One child with a torn flannel jacket gripped Jude’s hand like a lifeline.
Griffin was waiting. He didn’t raise his voice. He didn’t need to.
“You disobeyed a direct order. You jeopardized the team.”
“I saved lives,” Jude said, eyes blazing beneath soot-smudged skin.
“We are not a charity. We are a resistance.”
“They were going to die.”
“They still might.”
The silence that followed wasn’t about guilt—it was about line-crossing. The kind you don’t come back from.
Then Forge stepped forward.
“You done?” he asked.
Griffin blinked. “What?”
“I said, are you done dressing him down in front of people who already think the Authority’s the only voice that knows how to command?”
Griffin squared his shoulders. “You’re defending him?”
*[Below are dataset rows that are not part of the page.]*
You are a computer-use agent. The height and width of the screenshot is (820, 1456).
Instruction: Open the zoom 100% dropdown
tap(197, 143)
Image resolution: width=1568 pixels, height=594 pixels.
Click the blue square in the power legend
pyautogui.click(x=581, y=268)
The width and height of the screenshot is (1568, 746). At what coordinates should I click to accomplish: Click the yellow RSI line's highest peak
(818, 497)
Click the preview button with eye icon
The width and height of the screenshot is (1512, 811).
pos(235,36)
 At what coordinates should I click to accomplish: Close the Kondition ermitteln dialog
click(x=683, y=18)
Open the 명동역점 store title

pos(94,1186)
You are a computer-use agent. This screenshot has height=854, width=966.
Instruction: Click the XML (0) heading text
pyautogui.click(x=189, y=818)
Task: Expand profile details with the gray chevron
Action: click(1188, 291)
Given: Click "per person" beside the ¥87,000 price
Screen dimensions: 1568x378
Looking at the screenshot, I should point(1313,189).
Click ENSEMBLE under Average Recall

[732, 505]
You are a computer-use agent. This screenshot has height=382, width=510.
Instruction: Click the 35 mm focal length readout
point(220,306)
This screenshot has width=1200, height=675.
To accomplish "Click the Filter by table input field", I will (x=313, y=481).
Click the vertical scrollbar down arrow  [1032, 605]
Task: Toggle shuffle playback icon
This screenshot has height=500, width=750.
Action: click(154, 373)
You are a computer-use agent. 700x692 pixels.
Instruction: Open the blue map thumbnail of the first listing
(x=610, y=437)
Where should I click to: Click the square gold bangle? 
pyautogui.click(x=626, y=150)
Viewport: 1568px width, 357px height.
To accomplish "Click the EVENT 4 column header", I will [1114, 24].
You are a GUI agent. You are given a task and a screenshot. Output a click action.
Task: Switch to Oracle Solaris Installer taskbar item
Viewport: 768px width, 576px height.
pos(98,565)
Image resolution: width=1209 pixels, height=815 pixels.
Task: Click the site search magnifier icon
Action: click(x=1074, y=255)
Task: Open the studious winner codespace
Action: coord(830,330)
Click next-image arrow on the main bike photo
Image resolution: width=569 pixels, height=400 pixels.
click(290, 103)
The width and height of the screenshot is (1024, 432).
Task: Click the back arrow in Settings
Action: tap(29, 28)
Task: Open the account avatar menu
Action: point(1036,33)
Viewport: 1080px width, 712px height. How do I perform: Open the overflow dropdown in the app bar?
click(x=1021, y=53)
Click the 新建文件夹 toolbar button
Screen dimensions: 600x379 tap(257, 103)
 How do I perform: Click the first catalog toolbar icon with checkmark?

“I’m reminding you that the second we stop seeing people as worth saving, we start looking like them.”
“You think I don’t know that?”
“I think you’re trying so damn hard not to be your father, you forgot what made him worth following.”
Griffin froze.
No one spoke. No one moved.
He turned and walked away, his boots ringing out like accusations.
Vesper fell into step beside him, quiet as smoke. As they walked, she reached out—just briefly—and touched his arm. Soft. Deliberate. When he glanced at her, she gave a nod so small it was almost a flinch, then looked away. No words, just the echo of something unspoken passed between them.
Outside, Zahara crouched beneath the gray light of morning. Her rifle was cradled like a secret. In the distance, a red light blinked once, then vanished into the ash.
Closing Scene
The depot’s lower levels had settled into uneasy quiet. Solar lights flickered like half-dead fireflies. The Collective slept where they could—against walls, under crates, on top of blankets made from fraying coats. The air smelled of oil, sweat, and yesterday’s gunpowder.
Griffin sat alone in the rust-stained dispatcher’s office, high above the depot floor. An old map lay stretched across a dented crate, creases worn deep by worry and time. Red markers marked Authority positions like rot spreading through a wound.
He stared at the eastern corridor—the one Vesper had flagged, the one Forge had warned about.
A knock scraped gently at the doorframe.
Forge stepped in, carrying a steaming tin cup. He said nothing, just set it down beside Griffin and sat on a crate opposite. His presence filled the room without force.
Griffin didn’t look up. “You meant it.”
“Every word.”
They sat in the silence like men who knew what it cost to speak.
Griffin broke first. “He really call you Uncle?”
Forge nodded. “Kid had no one. Thought I could carry more than I could.”
“You were there?”
“Held his hand,” Forge said, voice like dry gravel. “Until there wasn’t one left to hold.”
Griffin looked down at the map. “I never asked about that day. My father…”
“You were bleeding out, three klicks north. He made me run you out. Said if one of us got through, it better be you.”
Griffin rubbed his hands together, the motion empty.
“Some days,” Forge said, “I still think I should’ve stayed.”
Griffin looked up. “He’d have called that a waste.”
Forge gave the ghost of a smile. “He’d have cursed me out, then called it a waste.”
As he spoke, his fingers brushed the leather-covered Pra Jiad beneath his sleeve.
Below, the soft clang of cooking pans rose. Someone was boiling water. Someone still believed morning meant something.
“We’ll hit the depot,” Griffin said finally. “No more half-measures.”
Forge nodded and stood. “I’ll prep the team.”
At the doorway, Griffin stopped him. “I’m not him. But I’m trying.”
Forge didn’t turn. “I know. That’s why I stayed.”
Outside, the first light of dawn tore through the haze. Ash drifted through broken skylights like falling ghosts.
In the distance, the drone’s red eye blinked once more, unblinking. Watching.
Waiting.
Ashes don’t bury the living, he told himself. Not while he still remembered the boy’s voice. Not while any of them stood breathing.